THE FEDERALIST PAPERS: AUTHOR IDENTIFICATION THROUGH K-MEANS CLUSTERING
The accompanying blog post can be found here
The Federalist Papers is a collection of 85 articles and essays written in the latter half of 1780 by Alexander Hamilton, James Madison, and John Jay under the pseudonym "Publius" to promote the ratification of the United States Constitution. Hamilton chose "Publius" as the pseudonym under which the series would be written - the authorship at the time of publication was a closely guarded secret.
Following Hamilton's death in 1804, a list he wrote became public, which attributed a majority of the papers to hismelf, including some that seemed more likely the work of Madison (No. 49–58 and 62–63). The truth of who wrote the papers is still a little murky - there is general consensus on who wrote each paper, but unfortunately the truth has been lost to the annals of time.

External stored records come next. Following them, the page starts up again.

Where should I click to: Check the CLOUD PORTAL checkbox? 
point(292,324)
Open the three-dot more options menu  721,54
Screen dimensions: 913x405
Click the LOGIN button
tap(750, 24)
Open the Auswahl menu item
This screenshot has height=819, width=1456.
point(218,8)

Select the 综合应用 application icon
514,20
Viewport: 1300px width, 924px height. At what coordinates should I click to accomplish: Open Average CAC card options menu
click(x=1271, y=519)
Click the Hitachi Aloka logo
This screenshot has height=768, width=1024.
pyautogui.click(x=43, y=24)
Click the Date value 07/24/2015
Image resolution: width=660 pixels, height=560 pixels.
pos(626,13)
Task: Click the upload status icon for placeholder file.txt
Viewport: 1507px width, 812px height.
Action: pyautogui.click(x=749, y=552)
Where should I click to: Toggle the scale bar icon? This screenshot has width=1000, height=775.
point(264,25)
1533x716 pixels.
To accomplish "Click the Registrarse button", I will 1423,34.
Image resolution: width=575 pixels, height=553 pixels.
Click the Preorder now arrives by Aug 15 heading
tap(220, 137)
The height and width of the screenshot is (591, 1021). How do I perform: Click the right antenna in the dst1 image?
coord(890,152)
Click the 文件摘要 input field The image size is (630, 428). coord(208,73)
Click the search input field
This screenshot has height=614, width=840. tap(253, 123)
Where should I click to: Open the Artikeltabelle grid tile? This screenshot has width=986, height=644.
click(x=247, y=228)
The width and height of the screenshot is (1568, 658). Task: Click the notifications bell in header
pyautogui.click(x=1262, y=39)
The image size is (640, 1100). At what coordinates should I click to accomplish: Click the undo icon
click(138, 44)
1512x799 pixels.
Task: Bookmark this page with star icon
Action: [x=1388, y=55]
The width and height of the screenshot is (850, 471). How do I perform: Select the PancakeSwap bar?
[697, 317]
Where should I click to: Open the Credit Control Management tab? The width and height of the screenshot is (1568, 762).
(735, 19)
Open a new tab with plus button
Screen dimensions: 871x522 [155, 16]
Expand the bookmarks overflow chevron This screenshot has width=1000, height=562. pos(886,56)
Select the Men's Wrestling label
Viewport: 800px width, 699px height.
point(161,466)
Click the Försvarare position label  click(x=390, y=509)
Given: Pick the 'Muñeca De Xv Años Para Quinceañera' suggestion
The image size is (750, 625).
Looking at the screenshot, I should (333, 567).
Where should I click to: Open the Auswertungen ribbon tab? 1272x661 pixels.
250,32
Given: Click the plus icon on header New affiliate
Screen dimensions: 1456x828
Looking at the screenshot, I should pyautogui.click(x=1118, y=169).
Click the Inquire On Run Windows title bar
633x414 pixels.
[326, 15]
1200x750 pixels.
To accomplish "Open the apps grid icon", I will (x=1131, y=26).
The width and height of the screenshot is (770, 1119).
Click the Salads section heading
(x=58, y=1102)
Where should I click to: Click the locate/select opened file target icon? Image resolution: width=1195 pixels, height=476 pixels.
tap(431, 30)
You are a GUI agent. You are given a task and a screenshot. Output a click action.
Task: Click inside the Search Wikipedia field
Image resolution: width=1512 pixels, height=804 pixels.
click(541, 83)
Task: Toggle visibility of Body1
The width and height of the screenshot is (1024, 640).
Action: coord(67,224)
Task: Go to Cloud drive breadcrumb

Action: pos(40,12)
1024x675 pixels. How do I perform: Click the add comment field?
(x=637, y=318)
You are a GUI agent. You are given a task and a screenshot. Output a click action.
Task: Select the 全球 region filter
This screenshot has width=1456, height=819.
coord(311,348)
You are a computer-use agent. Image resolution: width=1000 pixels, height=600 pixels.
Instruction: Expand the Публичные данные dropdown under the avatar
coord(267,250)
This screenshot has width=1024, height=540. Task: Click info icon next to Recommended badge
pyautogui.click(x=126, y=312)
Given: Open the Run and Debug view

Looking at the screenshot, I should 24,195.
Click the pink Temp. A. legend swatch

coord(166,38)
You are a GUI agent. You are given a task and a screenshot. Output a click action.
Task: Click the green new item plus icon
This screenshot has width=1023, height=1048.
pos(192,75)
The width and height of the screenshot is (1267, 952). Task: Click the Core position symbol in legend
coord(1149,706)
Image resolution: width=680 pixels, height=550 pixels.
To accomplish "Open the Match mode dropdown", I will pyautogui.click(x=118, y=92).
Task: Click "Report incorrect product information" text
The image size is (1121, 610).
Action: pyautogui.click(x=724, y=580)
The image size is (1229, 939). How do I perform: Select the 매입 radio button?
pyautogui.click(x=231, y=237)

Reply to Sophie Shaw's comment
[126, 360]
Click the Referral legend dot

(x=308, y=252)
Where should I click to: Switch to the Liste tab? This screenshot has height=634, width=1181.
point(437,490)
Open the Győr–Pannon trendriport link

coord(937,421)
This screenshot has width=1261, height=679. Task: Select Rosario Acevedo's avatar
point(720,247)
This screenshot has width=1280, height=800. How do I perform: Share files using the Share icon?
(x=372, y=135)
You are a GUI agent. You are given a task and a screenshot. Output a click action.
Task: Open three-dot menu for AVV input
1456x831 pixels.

A significant amount of prior research has been done on the Federalist Papers, including The Disputed Federalist Papers: SVM Feature Selection via Concave Minimization, Case Study: The Federalist Papers, and the seminal Inference in an Authorship Problem by Frederick Mosteller and David L. Wallace. These papers do the topic much more justice to the subject than I can in a blog post.
My goal is to recreate the results found by Mosteller and Wallce through modern stastical methods - namely K-Means clustering and TFIDF.